Dari berbagai literatur yang saya baca, termasuk yang saya pakai untuk
bahan-bahan serial tulisan saya ini, tidak ada satu pendapat yang amat
kuat mengenai asal-usul sistem kekastaan ini. Sistem empat kasta yang
serupa sebenarnya terjadi juga di Iran (agamawan selalu dari kelompok
Athravan, militer dari kelompok Rathaestha, pedagang dari kelompok
Vastriya dan pekerja/petani dari kelompok Huiti), tapi mengapa hasilnya
berbeda.
Ada yang menyebut awal mula terjadinya kasta-kasta itu akibat
masuknya orang-orang yang berdarah Indo-Arya ke India dari wilayah barat
laut. Inilah kelompok yang kemudian menempatkan diri sebagai lapisan
teratas. Kelihatannya agak masuk akal karena selama itu pemilik darah
Arya selalu merasa dirinyalah golongan tertinggi di dunia ini. Tapi, ada
pendapat bahwa sebelum kedatangan mereka pun sebenarnya sudah ada
sistem kasta itu di India Selatan, setidaknya dua kasta terbawah.
Penjajahan Inggris yang panjang (lebih dari dua abad) di India
ternyata tidak bisa mengubah sistem ini. Bahkan, malah semacam
meresmikannya karena ilmu Barat seperti statistik penduduk memerlukan
penyebutan resmi. Bahkan lagi, dalam sistem penjajahan itu, menjadi
resmilah bahwa kasta tertentu sama dengan pekerjaan tertentu.
Kini kita menyandarkan harapan pada percepatan kemajuan ekonomi akan
mempercepat hilangnya sistem kasta itu. Setidaknya ”menyembunyikannya”

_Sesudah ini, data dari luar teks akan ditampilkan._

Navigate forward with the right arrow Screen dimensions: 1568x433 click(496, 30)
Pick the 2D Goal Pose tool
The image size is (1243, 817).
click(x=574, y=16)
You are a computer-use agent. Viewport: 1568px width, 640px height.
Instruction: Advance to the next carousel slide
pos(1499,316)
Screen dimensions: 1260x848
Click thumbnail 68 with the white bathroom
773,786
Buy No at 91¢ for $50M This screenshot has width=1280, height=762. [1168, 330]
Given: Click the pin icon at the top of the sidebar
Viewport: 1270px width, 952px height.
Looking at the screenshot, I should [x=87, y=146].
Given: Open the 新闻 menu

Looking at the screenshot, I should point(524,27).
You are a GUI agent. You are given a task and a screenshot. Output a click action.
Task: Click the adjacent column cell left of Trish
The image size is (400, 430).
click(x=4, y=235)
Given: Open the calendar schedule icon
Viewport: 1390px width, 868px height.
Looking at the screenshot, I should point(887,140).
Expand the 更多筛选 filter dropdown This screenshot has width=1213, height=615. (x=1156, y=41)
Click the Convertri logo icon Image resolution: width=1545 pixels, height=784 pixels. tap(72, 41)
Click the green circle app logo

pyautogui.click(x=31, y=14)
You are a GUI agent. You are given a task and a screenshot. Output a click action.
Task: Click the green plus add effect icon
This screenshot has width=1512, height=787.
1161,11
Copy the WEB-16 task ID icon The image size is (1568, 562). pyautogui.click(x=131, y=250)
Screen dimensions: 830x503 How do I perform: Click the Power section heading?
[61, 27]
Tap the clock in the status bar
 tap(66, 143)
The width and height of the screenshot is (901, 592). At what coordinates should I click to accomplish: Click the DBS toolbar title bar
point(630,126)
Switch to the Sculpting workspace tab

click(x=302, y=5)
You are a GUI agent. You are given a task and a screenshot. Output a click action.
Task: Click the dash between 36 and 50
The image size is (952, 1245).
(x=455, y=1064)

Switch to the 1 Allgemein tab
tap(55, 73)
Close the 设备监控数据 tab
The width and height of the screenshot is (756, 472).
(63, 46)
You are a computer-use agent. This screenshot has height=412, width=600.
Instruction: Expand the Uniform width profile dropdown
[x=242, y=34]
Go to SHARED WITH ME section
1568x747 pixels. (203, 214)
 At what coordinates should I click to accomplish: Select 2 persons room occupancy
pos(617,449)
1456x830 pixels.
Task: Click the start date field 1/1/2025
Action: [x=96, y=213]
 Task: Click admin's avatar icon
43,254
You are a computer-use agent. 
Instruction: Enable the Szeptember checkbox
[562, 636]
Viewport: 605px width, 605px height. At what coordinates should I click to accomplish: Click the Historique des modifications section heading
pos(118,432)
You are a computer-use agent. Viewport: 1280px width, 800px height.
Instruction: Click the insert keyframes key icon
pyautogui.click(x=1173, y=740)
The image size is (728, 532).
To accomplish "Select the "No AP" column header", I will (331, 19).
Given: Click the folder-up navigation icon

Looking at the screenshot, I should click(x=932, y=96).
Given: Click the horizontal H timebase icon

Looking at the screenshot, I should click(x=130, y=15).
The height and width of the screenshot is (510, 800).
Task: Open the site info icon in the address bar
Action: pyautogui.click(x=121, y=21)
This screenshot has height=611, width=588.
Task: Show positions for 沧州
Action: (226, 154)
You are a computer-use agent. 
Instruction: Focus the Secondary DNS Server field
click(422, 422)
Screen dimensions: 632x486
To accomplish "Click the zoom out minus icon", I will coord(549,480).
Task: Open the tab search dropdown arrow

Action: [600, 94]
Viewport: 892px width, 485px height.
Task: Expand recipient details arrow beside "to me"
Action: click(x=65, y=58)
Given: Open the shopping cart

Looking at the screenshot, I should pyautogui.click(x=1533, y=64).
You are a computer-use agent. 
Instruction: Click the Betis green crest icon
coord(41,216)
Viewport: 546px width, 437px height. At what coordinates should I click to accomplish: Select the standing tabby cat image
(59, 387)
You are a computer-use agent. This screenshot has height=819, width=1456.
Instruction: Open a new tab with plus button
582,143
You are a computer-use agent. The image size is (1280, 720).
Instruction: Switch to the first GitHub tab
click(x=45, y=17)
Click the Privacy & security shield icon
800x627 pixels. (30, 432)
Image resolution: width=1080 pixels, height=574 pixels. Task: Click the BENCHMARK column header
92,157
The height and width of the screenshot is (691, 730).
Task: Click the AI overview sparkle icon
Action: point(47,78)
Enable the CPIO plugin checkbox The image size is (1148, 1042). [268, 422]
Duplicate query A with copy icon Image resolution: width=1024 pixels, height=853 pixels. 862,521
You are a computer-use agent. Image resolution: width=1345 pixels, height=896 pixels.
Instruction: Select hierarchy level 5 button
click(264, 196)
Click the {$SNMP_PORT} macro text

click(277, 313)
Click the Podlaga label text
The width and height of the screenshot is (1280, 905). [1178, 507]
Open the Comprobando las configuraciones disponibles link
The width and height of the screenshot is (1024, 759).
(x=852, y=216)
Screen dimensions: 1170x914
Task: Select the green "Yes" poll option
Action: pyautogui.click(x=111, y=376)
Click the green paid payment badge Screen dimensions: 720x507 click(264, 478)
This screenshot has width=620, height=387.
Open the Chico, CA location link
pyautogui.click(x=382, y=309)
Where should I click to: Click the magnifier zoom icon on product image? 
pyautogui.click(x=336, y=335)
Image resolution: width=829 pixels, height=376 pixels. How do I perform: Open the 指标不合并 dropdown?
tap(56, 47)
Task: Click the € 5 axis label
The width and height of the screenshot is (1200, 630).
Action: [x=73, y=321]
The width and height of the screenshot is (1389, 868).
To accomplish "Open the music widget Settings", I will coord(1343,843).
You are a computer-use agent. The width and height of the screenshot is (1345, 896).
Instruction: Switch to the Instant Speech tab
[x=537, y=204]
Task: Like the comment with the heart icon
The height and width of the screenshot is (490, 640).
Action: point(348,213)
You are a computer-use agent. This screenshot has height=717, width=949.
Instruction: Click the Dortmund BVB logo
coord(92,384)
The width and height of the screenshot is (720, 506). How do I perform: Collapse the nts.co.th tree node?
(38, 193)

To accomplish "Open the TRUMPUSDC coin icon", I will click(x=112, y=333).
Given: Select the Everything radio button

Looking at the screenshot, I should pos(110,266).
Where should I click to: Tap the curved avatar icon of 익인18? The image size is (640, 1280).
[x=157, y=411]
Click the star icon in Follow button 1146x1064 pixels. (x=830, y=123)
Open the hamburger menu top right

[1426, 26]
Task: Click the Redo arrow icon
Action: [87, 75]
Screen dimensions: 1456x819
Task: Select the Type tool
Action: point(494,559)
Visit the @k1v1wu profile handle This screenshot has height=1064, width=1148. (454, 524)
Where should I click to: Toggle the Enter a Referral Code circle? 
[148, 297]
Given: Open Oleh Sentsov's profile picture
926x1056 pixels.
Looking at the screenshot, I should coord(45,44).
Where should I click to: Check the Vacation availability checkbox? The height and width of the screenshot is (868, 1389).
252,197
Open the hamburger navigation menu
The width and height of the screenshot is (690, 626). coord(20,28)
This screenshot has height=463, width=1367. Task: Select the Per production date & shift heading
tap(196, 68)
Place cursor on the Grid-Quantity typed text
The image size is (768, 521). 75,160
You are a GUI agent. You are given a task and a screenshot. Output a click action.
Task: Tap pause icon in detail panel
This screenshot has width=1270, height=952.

ke bawah karpet, sebagaimana di bagian-bagian lain di dunia ini,
termasuk di masyarakat kita. Bukankah sikap menggolong-golongkan orang
berdasar tuan, pembantu, pegawai, pedagang, dan les miserables (kaum jembel) sebenarnya masih terus terjadi sampai sekarang -termasuk di sekeliling kita sendiri?